To say that Canada’s economy and its financial markets have been exposed to a relentless stream of external shocks is an understatement.
First there were the tariffs of 2025 and the attempts to rebalance North American trade, followed by the global energy shock this year. Two consecutive quarters of negative GDP growth—the fourth quarter of 2025 and the first quarter of 2026—should come as little surprise.
While we do not expect the economy to fall into recession this year, any estimates of growth still carry significant uncertainty.
The consensus among economists and the Bank of Canada is for positive GDP growth to resume during the second half of 2026, even as the economy deals with the lagged effects of the energy shock.
We expect increased employment in the energy sector to offset at least some of the negative effects of inflation on consumer spending.
While tariffs have increased costs for everyone, businesses were able to retain U.S. customers and started taking steps to expand their reach beyond North America. And as a net exporter of oil, Canada has the means to withstand the initial cutoff of global petroleum products.

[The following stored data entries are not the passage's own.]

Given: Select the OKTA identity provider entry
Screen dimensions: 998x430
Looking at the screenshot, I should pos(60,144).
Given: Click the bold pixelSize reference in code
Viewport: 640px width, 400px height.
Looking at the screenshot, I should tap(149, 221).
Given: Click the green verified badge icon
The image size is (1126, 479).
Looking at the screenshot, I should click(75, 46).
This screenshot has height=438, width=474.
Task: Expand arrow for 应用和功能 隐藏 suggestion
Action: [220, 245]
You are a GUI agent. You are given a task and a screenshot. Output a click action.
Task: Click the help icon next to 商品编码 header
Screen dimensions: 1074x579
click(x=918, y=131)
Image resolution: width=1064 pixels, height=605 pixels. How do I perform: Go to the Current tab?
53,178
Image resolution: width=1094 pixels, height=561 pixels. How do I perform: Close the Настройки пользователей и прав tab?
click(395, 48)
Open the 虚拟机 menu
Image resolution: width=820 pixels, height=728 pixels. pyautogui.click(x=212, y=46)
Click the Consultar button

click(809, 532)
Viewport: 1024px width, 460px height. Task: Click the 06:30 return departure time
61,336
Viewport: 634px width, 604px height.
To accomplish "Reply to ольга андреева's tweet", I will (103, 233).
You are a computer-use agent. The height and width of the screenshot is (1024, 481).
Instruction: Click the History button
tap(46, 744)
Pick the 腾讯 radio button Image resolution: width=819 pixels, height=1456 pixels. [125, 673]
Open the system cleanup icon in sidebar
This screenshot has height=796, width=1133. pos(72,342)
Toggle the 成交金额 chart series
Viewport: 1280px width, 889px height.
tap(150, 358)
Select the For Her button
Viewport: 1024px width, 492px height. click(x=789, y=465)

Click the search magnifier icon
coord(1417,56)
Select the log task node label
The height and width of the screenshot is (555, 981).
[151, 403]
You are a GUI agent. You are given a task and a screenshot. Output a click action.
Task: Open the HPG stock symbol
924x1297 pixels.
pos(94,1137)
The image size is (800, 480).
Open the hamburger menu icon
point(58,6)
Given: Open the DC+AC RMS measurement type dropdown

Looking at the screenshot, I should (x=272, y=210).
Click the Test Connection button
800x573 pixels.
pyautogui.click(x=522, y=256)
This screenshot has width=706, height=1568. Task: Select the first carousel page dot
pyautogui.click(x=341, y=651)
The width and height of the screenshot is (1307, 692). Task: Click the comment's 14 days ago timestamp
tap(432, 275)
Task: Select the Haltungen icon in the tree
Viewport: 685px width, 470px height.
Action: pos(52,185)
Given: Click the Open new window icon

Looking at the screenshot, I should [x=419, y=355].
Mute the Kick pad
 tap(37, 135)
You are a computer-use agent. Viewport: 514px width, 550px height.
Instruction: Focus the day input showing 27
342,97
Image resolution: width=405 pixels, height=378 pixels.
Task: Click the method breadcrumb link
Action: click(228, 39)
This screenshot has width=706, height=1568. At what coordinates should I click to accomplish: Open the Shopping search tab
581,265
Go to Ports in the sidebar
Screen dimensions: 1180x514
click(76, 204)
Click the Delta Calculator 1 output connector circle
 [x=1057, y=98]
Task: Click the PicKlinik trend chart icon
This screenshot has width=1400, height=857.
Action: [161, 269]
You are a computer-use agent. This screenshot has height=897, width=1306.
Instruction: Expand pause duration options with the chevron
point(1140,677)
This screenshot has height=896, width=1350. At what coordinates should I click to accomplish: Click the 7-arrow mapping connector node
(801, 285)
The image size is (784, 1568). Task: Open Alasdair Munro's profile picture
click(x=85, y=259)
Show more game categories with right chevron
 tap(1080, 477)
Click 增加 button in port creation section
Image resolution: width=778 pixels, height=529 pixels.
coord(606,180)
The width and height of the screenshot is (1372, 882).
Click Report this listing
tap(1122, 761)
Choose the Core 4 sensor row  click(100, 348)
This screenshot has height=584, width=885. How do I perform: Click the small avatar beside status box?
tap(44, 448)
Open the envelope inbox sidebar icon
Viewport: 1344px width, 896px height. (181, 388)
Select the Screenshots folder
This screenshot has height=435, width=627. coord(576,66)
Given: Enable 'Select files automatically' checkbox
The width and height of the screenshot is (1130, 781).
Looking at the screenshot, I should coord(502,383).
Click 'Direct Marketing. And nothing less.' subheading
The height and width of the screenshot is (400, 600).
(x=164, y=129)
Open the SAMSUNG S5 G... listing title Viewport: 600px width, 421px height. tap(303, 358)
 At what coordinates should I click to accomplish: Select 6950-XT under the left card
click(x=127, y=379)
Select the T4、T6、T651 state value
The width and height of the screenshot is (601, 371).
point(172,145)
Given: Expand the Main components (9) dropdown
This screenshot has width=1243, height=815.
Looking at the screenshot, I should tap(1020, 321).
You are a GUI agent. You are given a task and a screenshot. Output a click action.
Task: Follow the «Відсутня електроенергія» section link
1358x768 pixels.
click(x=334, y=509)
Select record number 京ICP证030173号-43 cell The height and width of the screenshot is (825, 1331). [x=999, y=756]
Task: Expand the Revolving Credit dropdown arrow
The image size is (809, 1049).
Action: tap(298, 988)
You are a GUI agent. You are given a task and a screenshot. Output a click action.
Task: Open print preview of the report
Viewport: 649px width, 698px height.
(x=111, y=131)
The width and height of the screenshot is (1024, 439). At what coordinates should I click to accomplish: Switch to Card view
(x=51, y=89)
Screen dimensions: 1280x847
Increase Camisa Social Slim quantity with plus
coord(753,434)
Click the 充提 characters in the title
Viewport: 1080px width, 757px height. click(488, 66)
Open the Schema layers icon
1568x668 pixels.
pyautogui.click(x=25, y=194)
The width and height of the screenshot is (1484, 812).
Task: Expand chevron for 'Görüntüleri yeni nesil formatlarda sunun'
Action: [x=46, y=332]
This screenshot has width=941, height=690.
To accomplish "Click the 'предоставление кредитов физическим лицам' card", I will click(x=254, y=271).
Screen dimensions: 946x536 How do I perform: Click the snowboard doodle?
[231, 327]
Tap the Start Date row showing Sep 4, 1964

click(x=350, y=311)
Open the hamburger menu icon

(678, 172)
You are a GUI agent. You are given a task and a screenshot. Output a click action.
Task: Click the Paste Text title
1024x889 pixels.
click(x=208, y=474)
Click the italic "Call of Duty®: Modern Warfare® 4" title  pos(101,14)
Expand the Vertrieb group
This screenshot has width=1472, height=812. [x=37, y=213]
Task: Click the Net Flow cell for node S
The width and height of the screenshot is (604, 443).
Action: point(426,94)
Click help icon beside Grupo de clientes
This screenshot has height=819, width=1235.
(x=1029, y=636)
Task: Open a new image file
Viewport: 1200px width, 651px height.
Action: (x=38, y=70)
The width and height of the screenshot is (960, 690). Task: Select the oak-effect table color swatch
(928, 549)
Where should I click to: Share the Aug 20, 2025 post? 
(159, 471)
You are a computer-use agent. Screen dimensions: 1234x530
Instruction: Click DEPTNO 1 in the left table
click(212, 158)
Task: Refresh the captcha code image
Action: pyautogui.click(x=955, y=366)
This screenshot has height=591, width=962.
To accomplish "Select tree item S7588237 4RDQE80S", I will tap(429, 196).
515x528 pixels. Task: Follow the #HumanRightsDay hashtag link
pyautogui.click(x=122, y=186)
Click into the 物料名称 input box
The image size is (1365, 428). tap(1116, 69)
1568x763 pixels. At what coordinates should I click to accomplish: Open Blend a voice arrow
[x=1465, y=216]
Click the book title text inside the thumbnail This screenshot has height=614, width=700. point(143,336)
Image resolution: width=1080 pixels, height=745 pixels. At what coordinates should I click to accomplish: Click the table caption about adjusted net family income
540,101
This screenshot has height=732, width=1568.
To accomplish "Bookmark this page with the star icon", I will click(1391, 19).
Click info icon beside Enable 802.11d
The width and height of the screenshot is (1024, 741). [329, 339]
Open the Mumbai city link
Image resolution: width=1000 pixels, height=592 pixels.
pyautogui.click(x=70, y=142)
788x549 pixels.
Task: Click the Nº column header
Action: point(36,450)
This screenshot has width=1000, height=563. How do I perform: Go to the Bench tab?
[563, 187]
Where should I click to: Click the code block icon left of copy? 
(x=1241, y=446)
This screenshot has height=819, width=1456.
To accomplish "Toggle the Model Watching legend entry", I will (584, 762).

To that end, the International Monetary Fund (IMF) expects Canada to have the second-fastest-growing economy among the G7 nations this year, just behind the U.S.
However, ongoing disruptions will negatively affect spending and will be felt most significantly by lower-income households due to the importance of petroleum to global supply chains for transportation, heating, medicine, food and everyday consumer items.
If the current ceasefire in the Middle East holds, the next inflection point would be the July 1 deadline for continuing the Canada-United States-Mexico Agreement (CUSMA) on free trade.
It appears the U.S. does not intend to renew the agreement—for now—as the current administration would prefer annual trade negotiations instead. But this will not disrupt the flow of trade or the broader economy this year.